Saved entries:
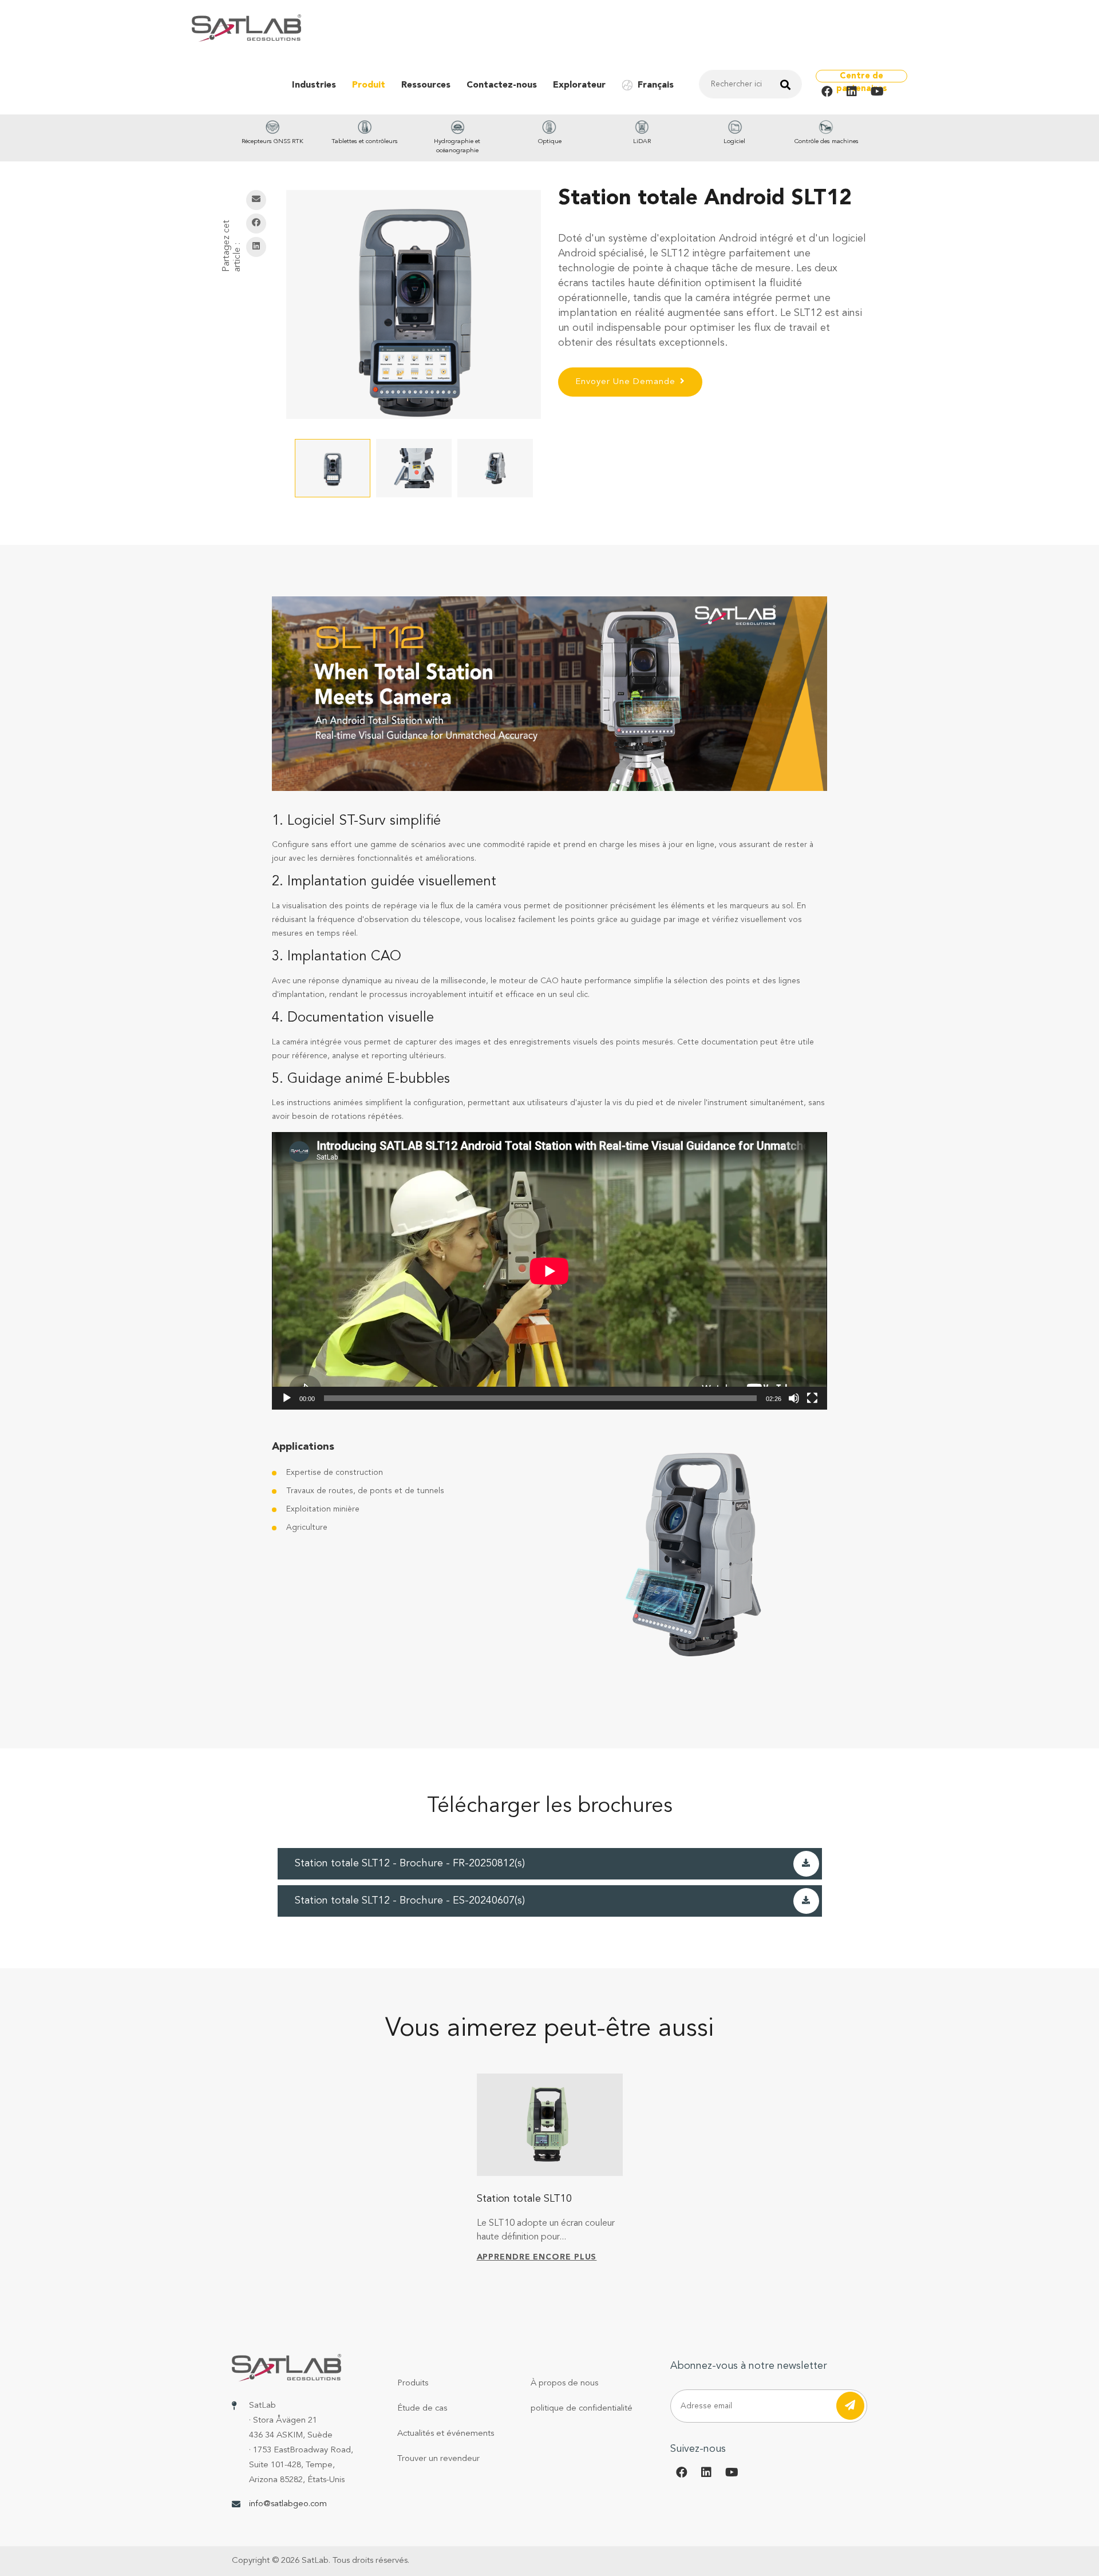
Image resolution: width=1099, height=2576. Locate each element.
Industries (314, 85)
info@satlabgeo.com (288, 2504)
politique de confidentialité (581, 2408)
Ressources (425, 85)
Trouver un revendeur (438, 2459)
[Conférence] (286, 1398)
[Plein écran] (812, 1398)
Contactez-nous (502, 85)
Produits (412, 2383)
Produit (368, 85)
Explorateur (579, 85)
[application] (549, 1271)
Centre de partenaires (861, 77)
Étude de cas (422, 2408)
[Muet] (794, 1398)
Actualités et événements (445, 2433)
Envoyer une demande (625, 382)
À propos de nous (564, 2383)
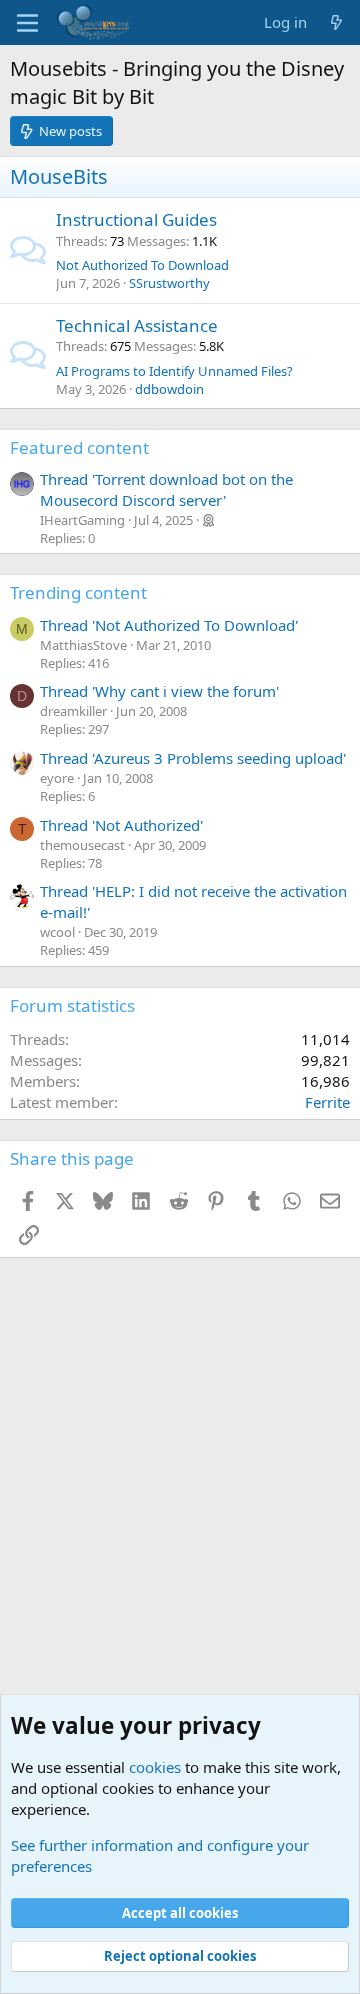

### Required action
Begin at the line containing "Trouver un revendeur (438, 2459)" and write out every line to the end of the data exactly. Skip the pictures.

### Output
Trouver un revendeur (438, 2459)
[Conférence] (286, 1398)
[Plein écran] (812, 1398)
Contactez-nous (502, 85)
Produits (412, 2383)
Produit (368, 85)
Explorateur (579, 85)
[application] (549, 1271)
Centre de partenaires (861, 77)
Étude de cas (422, 2408)
[Muet] (794, 1398)
Actualités et événements (445, 2433)
Envoyer une demande (625, 382)
À propos de nous (564, 2383)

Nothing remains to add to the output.